Came across this publication yesterday. I'm not saying Organovo is involved, but I do know we were part of the CCPD Collaborative Network with University of Nottingham, and also have partnered with Janssen Research and Development. Just some food for thought...
3-Dimensional Patient-Derived Lung Cancer Assays Reveal Resistance to Standards-of-Care Promoted by Stromal cells but Sensitivity to Histone Deacetylase Inhibitors.
There is a growing recognition that current pre-clinical models do not reflect the tumor microenvironment in cellular, biological and biophysical content and this may have a profound effect on drug efficacy testing especially in the era of molecular-targeted agents. Here we describe a method to directly embed low passage patient tumor-derived tissue into basement membrane extract, ensuring a low proportion of cell death to anoikis and growth complementation by co-culture with patient-derived cancer-associated fibroblasts (CAFs). A range of solid tumors proved amenable to growth and pharmacological testing in this 3D assay. A study of 30 early-stage non-small cell lung cancer (NSCLC) specimens revealed high levels of de novo resistance to a large range of standards-of-care agents, while histone deacetylase (HDAC) inhibitors and their combination with antineoplastic drugs displayed high levels of efficacy. Increased resistance was seen in the presence of patient-derived CAFs for many agents, highlighting the utility of the assay for tumor microenvironment-educated drug testing. Standard-of-care agents showed similar responses in the 3D ex vivo and patient-matched in vivo models validating the 3D-Tumor Growth Assay (3D-TGA) as a high-throughput screen for close-to-patient tumors using significantly reduced animal numbers.
Found this under their news section:
Leah Norona, graduate student in the lab of Dr. Ed LeCluyse at the Hamner Institutes is receiving support from OrganovoTM (ONVO) to pursue her doctoral dissertation aimed at understanding the mode of action underlying fibrogenic chemicals. Leah submitted a proposal outlining the utility of ONVO’s model system with which to clarify the early initiating and adaptive events during chemical-induced fibrosis and the role of the resident cell types in mediating the liver’s response to chronic insult. ONVO is an early stage biotech company which designs and develops multicellular, functional, and structurally relevant 3D human tissue using bio-printing technology. Recently, Leah spent three weeks at ONVO headquartered in San Diego, CA to learn more about the bio-printing process and conducted proof-of-concept studies using their exVive3DTM human liver tissue product. The results from this project will establish and characterize a prototype chemical-induced fibrotic injury response and foster a broader collaborative effort to better understand the impact of chemical exposure on the initiation and progression of liver injury and disease.

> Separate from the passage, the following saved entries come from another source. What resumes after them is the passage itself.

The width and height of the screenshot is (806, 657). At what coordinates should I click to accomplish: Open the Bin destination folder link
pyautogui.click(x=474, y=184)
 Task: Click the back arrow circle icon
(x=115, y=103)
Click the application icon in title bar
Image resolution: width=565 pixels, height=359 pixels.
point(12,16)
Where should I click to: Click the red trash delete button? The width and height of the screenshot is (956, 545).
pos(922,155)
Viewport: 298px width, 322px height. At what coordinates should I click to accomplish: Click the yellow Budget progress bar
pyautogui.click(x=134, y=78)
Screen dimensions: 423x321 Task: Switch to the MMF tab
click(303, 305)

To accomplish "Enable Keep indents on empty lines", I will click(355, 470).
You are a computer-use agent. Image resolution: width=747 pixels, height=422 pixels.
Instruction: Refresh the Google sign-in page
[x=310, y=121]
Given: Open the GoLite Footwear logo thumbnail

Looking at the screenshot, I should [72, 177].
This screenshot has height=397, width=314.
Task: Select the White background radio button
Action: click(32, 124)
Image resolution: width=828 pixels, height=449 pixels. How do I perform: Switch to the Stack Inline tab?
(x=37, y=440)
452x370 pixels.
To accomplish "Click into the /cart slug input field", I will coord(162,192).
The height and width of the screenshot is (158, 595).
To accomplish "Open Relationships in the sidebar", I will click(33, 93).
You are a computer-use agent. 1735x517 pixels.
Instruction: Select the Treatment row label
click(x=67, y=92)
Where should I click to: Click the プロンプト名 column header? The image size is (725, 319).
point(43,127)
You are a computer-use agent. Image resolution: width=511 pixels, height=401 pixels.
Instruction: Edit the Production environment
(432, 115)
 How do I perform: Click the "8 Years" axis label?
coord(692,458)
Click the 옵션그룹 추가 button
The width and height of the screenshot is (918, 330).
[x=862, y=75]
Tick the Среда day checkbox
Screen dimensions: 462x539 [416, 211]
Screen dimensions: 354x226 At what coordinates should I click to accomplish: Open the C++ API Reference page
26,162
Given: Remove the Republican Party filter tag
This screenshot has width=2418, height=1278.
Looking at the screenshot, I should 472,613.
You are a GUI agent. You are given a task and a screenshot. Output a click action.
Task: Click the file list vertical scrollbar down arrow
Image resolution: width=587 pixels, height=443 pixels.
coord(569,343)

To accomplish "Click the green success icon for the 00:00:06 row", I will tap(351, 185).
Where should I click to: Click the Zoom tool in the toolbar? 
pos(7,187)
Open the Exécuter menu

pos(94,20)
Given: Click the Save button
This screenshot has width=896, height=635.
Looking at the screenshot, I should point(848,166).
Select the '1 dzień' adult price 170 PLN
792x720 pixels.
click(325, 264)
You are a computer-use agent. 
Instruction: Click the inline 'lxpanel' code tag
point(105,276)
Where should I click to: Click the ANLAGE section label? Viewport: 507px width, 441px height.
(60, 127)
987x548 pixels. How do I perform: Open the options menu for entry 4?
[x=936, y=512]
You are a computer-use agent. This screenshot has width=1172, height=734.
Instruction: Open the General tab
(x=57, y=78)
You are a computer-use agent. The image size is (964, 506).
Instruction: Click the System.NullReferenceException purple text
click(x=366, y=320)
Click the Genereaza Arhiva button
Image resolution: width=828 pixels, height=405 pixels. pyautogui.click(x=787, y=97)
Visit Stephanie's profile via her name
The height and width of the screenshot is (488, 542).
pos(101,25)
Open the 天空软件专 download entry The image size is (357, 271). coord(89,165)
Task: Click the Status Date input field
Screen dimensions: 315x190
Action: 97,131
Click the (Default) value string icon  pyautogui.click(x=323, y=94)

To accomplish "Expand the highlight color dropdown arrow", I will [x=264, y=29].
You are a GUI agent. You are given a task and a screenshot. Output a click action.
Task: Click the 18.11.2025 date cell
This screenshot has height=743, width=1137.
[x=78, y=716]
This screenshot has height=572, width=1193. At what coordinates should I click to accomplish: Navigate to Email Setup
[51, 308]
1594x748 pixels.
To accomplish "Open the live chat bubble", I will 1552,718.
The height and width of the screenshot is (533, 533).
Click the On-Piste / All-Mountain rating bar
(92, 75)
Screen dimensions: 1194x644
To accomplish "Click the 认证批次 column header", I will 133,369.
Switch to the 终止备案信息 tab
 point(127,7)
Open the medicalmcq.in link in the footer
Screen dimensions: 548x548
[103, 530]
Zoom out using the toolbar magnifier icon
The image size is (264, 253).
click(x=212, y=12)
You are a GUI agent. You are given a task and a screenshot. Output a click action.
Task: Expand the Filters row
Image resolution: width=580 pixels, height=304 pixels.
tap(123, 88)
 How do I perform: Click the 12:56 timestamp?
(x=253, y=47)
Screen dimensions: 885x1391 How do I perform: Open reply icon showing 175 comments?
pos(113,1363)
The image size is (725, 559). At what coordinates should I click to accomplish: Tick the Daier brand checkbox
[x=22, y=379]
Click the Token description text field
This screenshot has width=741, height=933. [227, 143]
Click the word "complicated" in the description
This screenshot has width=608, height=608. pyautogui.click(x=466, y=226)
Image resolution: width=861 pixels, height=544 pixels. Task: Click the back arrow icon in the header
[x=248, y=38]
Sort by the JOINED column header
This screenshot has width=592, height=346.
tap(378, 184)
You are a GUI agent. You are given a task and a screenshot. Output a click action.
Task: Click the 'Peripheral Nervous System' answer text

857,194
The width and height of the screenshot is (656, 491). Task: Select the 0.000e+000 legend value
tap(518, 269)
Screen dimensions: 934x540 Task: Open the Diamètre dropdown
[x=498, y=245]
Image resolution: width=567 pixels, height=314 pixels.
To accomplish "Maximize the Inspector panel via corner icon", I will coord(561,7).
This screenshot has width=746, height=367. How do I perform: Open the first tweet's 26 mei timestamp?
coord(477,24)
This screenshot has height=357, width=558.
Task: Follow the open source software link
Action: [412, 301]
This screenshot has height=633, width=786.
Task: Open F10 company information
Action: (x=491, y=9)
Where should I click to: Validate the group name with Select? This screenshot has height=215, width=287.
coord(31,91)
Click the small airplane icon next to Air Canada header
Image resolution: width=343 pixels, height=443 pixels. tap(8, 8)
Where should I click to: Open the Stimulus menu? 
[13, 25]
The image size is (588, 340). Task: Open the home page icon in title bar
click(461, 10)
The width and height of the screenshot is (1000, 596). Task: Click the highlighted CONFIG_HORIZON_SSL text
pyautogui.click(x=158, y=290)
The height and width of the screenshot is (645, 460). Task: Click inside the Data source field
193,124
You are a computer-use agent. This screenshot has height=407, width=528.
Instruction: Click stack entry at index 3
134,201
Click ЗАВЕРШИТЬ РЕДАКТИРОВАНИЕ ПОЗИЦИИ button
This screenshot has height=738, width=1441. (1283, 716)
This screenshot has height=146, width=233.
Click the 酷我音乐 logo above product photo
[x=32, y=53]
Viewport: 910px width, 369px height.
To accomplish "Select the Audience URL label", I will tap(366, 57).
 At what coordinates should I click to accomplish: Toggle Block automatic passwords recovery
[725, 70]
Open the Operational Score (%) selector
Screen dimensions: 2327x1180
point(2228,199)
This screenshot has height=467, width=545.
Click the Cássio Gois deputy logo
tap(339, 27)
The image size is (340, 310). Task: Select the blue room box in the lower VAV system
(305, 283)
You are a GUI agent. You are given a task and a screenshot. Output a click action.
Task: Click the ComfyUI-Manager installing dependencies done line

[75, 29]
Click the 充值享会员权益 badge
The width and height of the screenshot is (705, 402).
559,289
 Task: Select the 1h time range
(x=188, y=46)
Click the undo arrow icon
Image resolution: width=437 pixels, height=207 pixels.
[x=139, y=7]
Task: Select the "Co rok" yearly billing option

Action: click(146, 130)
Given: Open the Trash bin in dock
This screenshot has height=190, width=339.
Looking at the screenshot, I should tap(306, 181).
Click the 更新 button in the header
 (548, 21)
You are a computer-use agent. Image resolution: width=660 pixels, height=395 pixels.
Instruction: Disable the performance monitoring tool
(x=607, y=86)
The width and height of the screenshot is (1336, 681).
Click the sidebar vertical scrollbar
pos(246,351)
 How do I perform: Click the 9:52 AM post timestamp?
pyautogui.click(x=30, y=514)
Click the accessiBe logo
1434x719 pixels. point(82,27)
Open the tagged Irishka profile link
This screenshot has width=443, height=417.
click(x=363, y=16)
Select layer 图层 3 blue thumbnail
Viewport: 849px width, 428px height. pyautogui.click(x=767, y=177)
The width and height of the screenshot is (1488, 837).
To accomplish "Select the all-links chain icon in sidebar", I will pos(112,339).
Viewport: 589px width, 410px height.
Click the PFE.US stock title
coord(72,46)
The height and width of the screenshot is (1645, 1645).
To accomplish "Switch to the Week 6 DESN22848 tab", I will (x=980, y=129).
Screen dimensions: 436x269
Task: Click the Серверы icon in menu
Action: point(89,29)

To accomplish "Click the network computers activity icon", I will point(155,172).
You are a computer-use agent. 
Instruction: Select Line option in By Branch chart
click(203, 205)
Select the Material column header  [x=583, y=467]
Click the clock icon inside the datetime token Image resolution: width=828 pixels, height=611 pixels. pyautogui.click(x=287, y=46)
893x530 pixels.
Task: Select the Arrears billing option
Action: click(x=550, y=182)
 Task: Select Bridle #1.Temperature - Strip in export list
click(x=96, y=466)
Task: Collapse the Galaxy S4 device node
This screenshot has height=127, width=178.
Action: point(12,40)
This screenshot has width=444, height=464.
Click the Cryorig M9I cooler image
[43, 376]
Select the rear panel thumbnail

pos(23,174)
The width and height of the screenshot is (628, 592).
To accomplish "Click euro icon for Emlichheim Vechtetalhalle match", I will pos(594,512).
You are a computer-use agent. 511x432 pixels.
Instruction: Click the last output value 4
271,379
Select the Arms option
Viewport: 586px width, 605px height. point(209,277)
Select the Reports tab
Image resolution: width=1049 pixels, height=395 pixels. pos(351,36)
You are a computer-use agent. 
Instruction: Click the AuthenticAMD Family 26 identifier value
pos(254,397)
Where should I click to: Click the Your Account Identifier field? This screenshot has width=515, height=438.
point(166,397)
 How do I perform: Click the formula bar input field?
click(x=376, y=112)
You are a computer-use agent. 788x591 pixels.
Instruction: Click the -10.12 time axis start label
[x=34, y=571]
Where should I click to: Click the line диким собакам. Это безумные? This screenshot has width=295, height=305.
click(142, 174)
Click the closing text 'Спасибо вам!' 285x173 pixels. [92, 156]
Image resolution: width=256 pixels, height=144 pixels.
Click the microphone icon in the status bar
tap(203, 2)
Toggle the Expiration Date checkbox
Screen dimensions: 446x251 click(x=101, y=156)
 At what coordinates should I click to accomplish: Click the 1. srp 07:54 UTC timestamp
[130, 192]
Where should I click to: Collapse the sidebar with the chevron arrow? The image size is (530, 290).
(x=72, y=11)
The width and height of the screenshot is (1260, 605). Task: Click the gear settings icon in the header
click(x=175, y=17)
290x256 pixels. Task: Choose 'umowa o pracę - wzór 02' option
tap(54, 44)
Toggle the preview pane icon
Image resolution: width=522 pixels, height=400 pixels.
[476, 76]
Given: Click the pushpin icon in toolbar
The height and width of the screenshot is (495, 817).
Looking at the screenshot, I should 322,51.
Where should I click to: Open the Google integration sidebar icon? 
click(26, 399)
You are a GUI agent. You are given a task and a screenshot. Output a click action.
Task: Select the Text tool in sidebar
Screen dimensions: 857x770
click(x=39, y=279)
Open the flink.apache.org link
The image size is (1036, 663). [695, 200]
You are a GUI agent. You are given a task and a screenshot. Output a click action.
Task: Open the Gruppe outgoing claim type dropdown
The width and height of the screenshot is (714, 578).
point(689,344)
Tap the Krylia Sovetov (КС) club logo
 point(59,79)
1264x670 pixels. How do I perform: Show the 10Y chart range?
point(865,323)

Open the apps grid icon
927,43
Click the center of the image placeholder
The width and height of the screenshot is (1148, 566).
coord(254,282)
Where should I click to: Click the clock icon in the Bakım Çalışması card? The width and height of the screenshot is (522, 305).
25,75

This is the same Leah Norona that will be presenting at the World Preclinical Congress on June 15th, 2016.
From the earnings call:
"Finally, we continue to see great promise for our tissue replacement products where the potential exists to revolutionize therapeutic applications and materially improve patient outcomes. We're still in the early days and are seeing solid result in animal models in the multiple tissue types that we're evaluating.
Our timelines are on course as we continue to aim for an investigational new drug or IND submission with the FDA in the next three to five years depending on the tissue type and expect to share preliminary data from the animal models in the next 12 months to 18 months."
NEW IN VITRO SCREENING APPROACHES FOR SAFETY TESTING
3:35 Combination of Screening Assays for Assessing Drug-Induced Liver Injury in Humans
Christoph Funk, Ph.D., Vice Director, Pharmaceutical Sciences, F. Hoffmann-La Roche
Drug-induced liver injury (DILI) is one of the leading causes for acute hepatic failure and drug withdrawal. The potential DILI risk can be identified early-on by assessing multiple endpoints contributing to human DILI (metabolic activation, cytotoxicity and transporter inhibition) in conjunction with compound exposure. The approach was validated using 125 marketed or withdrawn compounds with different degree for DILI and exhibited an overall sensitivity and specificity of 80 and 86%.
4:35 Generation of Complex Disease Phenotypes in 3D Bioprinted Human Liver Tissues for the Assessment of Drug-Induced Injury
Leah Norona, Doctoral Candidate Curriculum in Toxicology, University of North Carolina at Chapel Hill
Compound-induced hepatotoxicity leading to fibrosis remains a challenge for human risk assessment. Latency to detection and limitations of conventional model systems make it difficult to characterize dynamic and complex intercellular interactions that occur during progressive injury. Here we discuss the utility of 3D bioprinted liver for studying chronic exposure using fibrosis as a case study and provide a comprehensive approach to examine key initiating events and progression of tissue injury.